* EXERCISE BRIEF
Rescale the lines from the one holding "is (640, 480)." through the one holding "Action: coord(410,262)", inclusive, by writing out only those lines again in full, requests included. Multiply every coordinate in the answers by 1.1 and round to whole numbers with halves going up, but leave the numbers in the requests and their format samples unchanged.
## begin
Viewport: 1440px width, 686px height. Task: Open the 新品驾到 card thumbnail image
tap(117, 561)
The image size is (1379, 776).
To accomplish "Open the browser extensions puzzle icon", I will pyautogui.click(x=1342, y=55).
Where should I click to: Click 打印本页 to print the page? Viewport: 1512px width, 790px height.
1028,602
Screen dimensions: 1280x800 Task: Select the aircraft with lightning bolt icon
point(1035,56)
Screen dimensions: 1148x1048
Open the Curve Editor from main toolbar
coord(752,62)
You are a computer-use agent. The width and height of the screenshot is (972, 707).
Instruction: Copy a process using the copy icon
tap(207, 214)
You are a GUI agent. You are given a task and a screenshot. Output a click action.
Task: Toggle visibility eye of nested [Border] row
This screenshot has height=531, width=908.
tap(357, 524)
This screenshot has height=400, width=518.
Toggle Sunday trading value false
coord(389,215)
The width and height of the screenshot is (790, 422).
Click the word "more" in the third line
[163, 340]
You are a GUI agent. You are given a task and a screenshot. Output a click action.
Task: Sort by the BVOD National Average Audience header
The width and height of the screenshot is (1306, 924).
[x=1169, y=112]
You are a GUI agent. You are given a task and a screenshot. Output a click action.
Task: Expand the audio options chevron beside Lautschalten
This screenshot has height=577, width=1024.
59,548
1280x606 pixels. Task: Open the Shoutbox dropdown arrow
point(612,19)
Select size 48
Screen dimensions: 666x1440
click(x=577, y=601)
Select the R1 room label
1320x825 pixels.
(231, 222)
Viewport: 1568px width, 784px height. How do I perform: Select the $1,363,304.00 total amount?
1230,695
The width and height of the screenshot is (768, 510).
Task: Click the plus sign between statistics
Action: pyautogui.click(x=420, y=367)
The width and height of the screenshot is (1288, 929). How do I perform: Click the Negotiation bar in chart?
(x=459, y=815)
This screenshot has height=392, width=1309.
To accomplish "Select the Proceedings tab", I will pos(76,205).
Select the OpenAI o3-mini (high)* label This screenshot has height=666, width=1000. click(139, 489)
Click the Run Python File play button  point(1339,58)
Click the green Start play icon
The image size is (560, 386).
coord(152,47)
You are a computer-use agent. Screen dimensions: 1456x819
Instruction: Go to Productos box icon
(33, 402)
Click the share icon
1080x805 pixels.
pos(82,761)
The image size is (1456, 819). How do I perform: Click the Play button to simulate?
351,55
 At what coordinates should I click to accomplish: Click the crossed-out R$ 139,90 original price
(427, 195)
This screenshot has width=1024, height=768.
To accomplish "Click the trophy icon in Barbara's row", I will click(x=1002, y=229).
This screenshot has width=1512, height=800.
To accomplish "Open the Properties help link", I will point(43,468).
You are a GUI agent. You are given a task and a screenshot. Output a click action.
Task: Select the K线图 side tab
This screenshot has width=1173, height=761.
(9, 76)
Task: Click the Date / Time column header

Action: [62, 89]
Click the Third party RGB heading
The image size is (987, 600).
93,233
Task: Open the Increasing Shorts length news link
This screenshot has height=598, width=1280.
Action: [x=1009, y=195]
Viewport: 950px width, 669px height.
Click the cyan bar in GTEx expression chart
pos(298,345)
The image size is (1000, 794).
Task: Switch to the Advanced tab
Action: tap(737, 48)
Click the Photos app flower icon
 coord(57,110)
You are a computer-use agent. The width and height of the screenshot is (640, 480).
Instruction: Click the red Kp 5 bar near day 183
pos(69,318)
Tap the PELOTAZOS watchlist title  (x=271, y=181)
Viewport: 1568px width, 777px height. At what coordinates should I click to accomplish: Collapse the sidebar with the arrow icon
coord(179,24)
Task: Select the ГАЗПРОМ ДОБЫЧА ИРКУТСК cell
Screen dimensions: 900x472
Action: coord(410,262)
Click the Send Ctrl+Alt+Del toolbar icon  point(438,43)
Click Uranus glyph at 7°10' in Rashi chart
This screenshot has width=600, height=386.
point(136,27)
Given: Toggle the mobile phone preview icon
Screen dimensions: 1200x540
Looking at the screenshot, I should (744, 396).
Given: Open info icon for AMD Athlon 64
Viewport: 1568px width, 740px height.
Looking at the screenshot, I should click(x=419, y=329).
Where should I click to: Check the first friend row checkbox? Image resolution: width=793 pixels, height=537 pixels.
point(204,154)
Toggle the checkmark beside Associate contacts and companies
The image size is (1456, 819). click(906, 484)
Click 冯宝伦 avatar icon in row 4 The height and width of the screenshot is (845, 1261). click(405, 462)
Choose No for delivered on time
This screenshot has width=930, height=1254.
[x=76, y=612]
## end
* TASK ANSWER
You are a computer-use agent. The width and height of the screenshot is (640, 480).
Instruction: Click the red Kp 5 bar near day 183
pos(76,350)
Tap the PELOTAZOS watchlist title  (x=298, y=199)
Viewport: 1568px width, 777px height. At what coordinates should I click to accomplish: Collapse the sidebar with the arrow icon
coord(197,26)
Task: Select the ГАЗПРОМ ДОБЫЧА ИРКУТСК cell
Screen dimensions: 900x472
Action: coord(451,288)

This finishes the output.